Why is Router + Skill recommended as the current best practice for coding tools?
Because it solves the biggest problem with Agent-based coding: unpredictability. In a ReAct or Plan & Execute architecture, the model decides what to do at each step — which means it can make creative but wrong decisions. Router + Skill flips this: instead of the model thinking "how do I solve this?", it thinks "which pre-built Skill solves this?" Each Skill is a tested, deterministic workflow. The model's job becomes classification (matching intent to Skill), not generation (inventing a solution on the fly). This is dramatically more reliable for production coding tools where correctness matters more than creativity.
What's the difference between Multi-Agent and Graph/Workflow architectures?
Multi-Agent is about who does the work — multiple specialized Agents collaborating. Graph/Workflow is about how the work flows — tasks arranged in a DAG with conditional branching, parallel execution, and retry logic. They're not mutually exclusive: you can have a Graph/Workflow that orchestrates multiple Agents. Think of Multi-Agent as the team structure and Graph/Workflow as the project management methodology. Enterprise systems typically use both: Graph/Workflow for the overall process, with specialized Agents handling individual nodes in the graph.
When should I NOT use an Agent architecture at all?

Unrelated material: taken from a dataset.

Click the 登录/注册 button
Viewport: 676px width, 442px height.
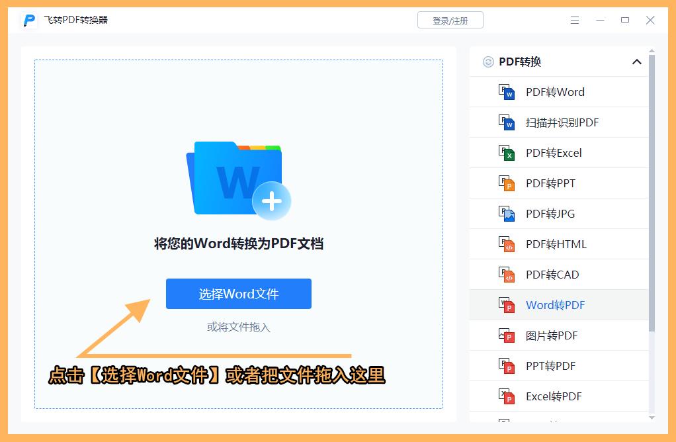tap(450, 20)
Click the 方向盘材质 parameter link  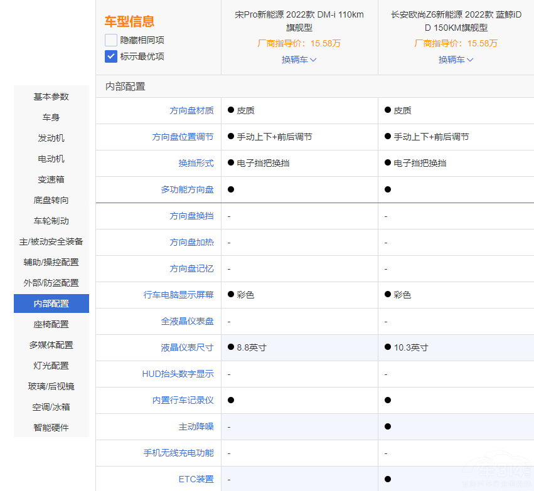coord(192,110)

When a simple API call or script does the job. Agent architectures add latency, cost, and complexity. If your task is deterministic (e.g., "resize this image to 800px" or "translate this text to French"), a direct function call is faster, cheaper, and more reliable. The Agent sweet spot is tasks with ambiguity: "review this pull request and suggest improvements" or "research this topic and write a summary." A good rule of thumb: if you can write the logic as a flowchart with no "it depends" branches, you probably don't need an Agent.